··· Selection ···

# Data Processing

We annotate for 5 dimensions and prepare labeled datasets for each dimension:

*   cm_labeled
*   punitiveness_labeled
*   praise_labeled
*   otr_labeled
*   rationale_labeled



In [None]:
from google.colab import files
import io
import os
import re
import pandas as pd
import numpy as np

# Select one dataset
df = pd.read_csv("cm_labeled.csv")
df = df.rename(columns={'cm': 'label'})
# Give each row a prediction index
df['pred_index'] = range(1, len(df) + 1)

In [None]:
# Mask out numbers and student identifiers
df["text"] = df["text"].apply(lambda x: re.sub('[0-9]+', "<num>", x))
df["text"] = df["text"].apply(lambda x: re.sub('(student )[a-z][^a-z]', "<student>", x))
df["text"] = df["text"].apply(lambda x: re.sub('(Student )[A-Z]', "<student>", x))

# Utility

Install packages and set up the train, predict, and evaluation functions.

In [None]:
!pip install transformers==4.24.0
!pip install simpletransformers==0.63.11
from simpletransformers.classification import ClassificationModel, ClassificationArgs
from argparse import ArgumentParser
from sklearn.metrics import precision_score, recall_score, f1_score
from sklearn.model_selection import KFold, train_test_split
from scipy.stats import pearsonr, spearmanr
import warnings
import pandas as pd
from sys import exit
import logging
import torch
warnings.filterwarnings("ignore")

In [None]:
def pearson_corr(preds, labels):
    return pearsonr(preds, labels)[0]

def spearman_corr(preds, labels):
    return spearmanr(preds, labels)[0]

def accuracy(preds, labels):
    return sum([p == l for p, l in zip(preds, labels)]) /len(labels)

def precision(preds, labels):
    return precision_score(y_true=labels, y_pred=preds)#, average = "weighted")

def recall(preds, labels):
    return recall_score(y_true=labels, y_pred=preds)#, average = "weighted")

def f1(preds, labels):
    return f1_score(y_true=labels, y_pred=preds)#, average = "weighted")

In [None]:
def train(colname, train_df, eval_df, text_cols,
          output_dir, model="roberta", num_labels=2,
          num_train_epochs=10,
          train_batch_size=8, gradient_accumulation_steps=2,
          max_seq_length=512,
          cross_validate=False,
          balance_labels_trim=False,
          balance_labels_weights=False,
          weights = None):
    print("Train size: %d" % len(train_df))
    print("Eval size: %d" % len(eval_df))

    print(train_df.head())
    print(eval_df.head())

    print("Is CUDA available? " + str(torch.cuda.is_available()))

    print("balance_labels_trim: " + str(balance_labels_trim))
    if balance_labels_trim:
        most_common = train_df["labels"].value_counts().idxmax()
        print("Most common label is: %s" % most_common)
        most_common_df = train_df[train_df["labels"]==most_common]
        concat_list = [most_common_df]
        for label, group in train_df[train_df["labels"]!=most_common].groupby("labels"):
            concat_list.append(group.sample(replace=True, n=len(most_common_df)))

··· Entries ···

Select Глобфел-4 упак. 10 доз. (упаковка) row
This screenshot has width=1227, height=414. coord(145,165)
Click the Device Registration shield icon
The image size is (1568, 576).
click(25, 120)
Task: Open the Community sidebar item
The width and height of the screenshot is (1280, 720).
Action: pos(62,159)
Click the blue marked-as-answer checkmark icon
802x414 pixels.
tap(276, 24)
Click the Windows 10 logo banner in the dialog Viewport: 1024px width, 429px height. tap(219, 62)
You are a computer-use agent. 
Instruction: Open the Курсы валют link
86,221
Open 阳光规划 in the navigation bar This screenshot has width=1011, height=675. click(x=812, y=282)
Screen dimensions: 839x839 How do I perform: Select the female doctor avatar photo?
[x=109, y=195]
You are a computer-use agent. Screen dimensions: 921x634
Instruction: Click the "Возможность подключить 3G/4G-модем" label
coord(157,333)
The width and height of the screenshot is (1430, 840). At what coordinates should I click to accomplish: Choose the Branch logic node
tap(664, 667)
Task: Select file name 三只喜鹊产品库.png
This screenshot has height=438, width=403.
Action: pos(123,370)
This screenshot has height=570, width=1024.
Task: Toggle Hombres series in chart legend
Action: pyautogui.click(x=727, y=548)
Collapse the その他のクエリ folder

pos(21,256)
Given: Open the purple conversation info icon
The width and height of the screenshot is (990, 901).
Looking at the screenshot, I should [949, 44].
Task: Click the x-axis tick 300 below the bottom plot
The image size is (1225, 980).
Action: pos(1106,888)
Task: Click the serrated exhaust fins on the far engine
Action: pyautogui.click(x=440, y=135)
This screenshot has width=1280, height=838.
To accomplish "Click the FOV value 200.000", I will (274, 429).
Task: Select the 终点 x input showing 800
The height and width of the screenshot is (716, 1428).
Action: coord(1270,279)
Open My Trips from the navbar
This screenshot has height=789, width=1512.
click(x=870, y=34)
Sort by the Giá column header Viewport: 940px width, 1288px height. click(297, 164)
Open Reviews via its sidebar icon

···

**Required task A:**
In the data-processing notebook, shorten the paragraph beginning "We annotate for 5 dimensions" into a single sentence that keeps every dataset name.
**Required task B:**
In the data-processing notebook, which placeholder token replaces numbers in the "text" column?
**Required task C:**
Continue the data-processing notebook's code from its last line.

**Written reply A:**
One labeled dataset is prepared for each of the 5 annotated dimensions: cm_labeled, punitiveness_labeled, praise_labeled, otr_labeled, and rationale_labeled.

**Written reply B:**
<num>

**Written reply C:**
        train_df = pd.concat(concat_list)
        print("Train size: %d" % len(train_df))
        print(train_df["labels"].value_counts())

    # Shuffle training data
    train_df = train_df.sample(frac=1)
    save_dir = output_dir + "/" + colname + "_train_size=" + str(len(train_df))

    model_args = ClassificationArgs()
    model_args.reprocess_input_data = True
    model_args.overwrite_output_dir = True
    model_args.evaluate_during_training = True  # change if needed
    model_args.max_seq_length = int(max_seq_length / len(text_cols))
    model_args.num_train_epochs = num_train_epochs
    model_args.evaluate_during_training_steps = int(len(train_df) / train_batch_size) # after each epoch
    model_args.save_eval_checkpoints = False
    model_args.save_model_every_epoch = False
    model_args.wandb_project = colname
    model_args.train_batch_size = train_batch_size
    model_args.output_dir = save_dir
    model_args.best_model_dir = save_dir +"/best_model"
    model_args.cache_dir = save_dir + "/cache"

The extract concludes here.